Since $\bf T$ has constant norm one, it is orthogonal to \bf T': {\bf T}\cdot {\bf T}'=0 (if $\bf X$ has constant norm, then $0={d\over dt}({\bf X}\cdot{\bf X })= {\bf X}'\cdot{\bf X }+{\bf X}\cdot{\bf X }' =2{\bf X}' \cdot{\bf X} $)$^\dagger$.

This implies {\bf T}\cdot {{\bf T}'\over \Vert {\bf T}'\Vert}=0; thus $\bf N$ is normal to $\bf T$.

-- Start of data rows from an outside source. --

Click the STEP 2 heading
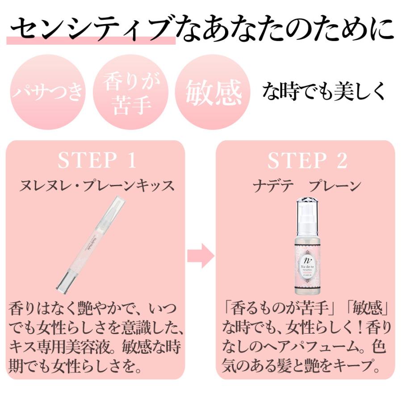point(307,161)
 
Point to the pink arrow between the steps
point(201,255)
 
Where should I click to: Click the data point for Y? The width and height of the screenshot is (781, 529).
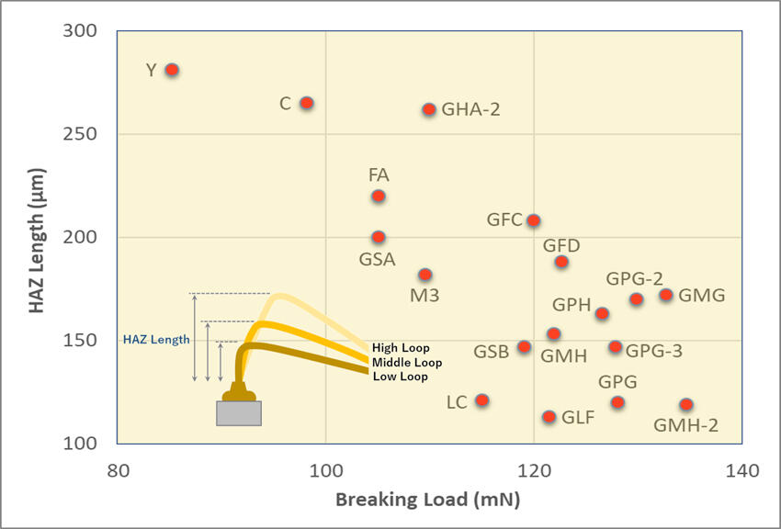point(171,70)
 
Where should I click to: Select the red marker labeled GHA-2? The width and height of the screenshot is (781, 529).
point(429,109)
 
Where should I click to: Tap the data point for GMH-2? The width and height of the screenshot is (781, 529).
point(685,405)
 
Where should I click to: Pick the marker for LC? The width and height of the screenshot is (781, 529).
point(481,400)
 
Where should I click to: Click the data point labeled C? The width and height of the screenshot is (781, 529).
point(307,103)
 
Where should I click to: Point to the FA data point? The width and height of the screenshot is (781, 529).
point(379,197)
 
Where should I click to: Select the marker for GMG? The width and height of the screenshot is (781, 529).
point(666,295)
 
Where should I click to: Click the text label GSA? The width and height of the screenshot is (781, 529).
point(377,260)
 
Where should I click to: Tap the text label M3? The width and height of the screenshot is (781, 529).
point(424,297)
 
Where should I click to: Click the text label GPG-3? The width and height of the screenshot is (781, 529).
point(654,350)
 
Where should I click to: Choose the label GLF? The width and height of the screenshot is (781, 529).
point(578,418)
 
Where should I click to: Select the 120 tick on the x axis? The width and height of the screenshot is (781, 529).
point(533,471)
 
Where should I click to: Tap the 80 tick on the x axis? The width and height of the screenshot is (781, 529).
point(117,471)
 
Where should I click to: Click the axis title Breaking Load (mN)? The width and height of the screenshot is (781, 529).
point(427,501)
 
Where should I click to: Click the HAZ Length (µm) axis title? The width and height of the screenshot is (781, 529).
point(37,238)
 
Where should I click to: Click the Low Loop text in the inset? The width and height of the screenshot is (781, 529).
point(400,377)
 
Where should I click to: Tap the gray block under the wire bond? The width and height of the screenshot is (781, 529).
point(238,413)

$^\dagger$ This is the real "reason" why $\bf N$ is orthogonal to $\bf T$. To repeat myself: if ${\bf X} $ has constant norm, then ${\bf X} (t)$ is orthogonal to {\bf X}'(t). Though the product rule for differentiating a dot product is a perfectly fine way to see this, I prefer the following "proof":

Suppose ${\bf X}(t)$ has constant norm $a$ and consider it to be a position vector. Then as $t$ varies, ${\bf X}(t)$ describes a path on the surface of a sphere of radius $a$. We know that {\bf X'}(t_0) is tangent to the path traced out by ${\bf X}(t)$ at the point ${\bf X}(t_0)$; so, {\bf X'}(t_0) is tangent to the aforementioned sphere and, hence, orthogonal to ${\bf X}(t_0)$.